WORK INSTRUCTION - If any record holds an image, omit the image and print the rest exactly.

(Pixel coordinate grounding data)
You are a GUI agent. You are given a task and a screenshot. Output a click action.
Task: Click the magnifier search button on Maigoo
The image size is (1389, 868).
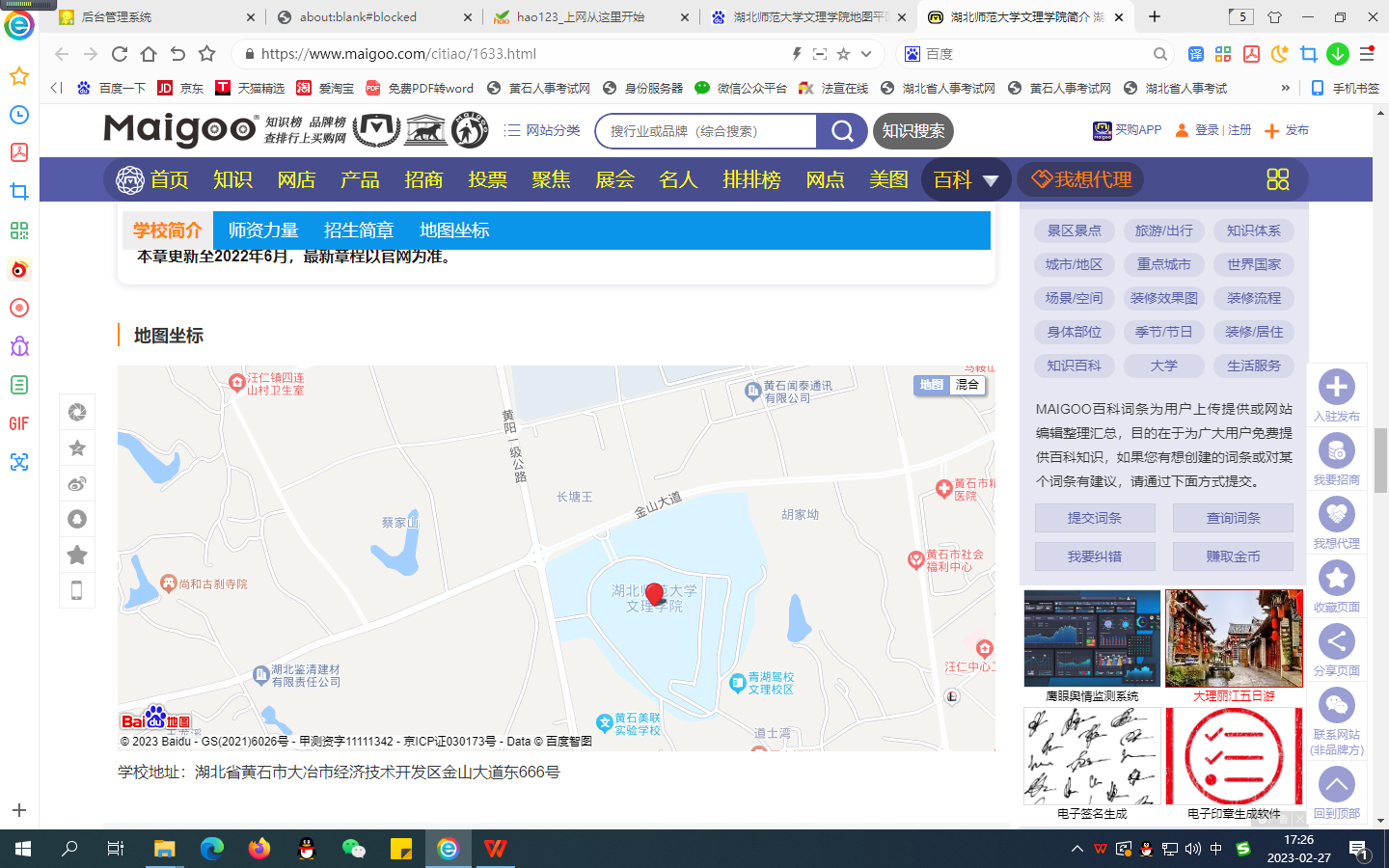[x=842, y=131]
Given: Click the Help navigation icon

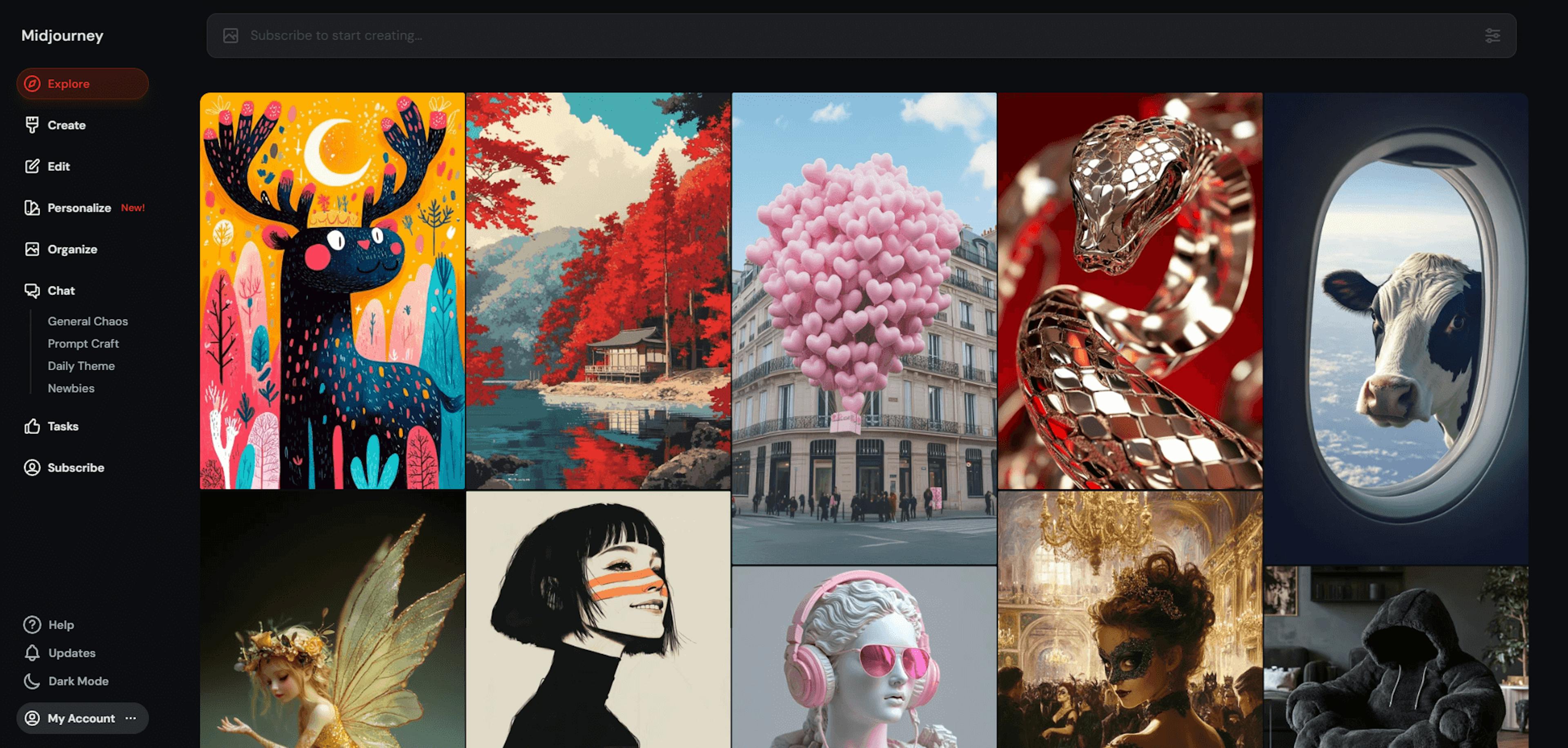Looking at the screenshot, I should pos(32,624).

RESPONSE FOR THIS EXERCISE -
You are a GUI agent. You are given a task and a screenshot. Output a click action.
Task: Click the magnifier search button on Maigoo
The image size is (1389, 868).
[x=842, y=131]
Given: Click the Help navigation icon

Looking at the screenshot, I should pos(32,624).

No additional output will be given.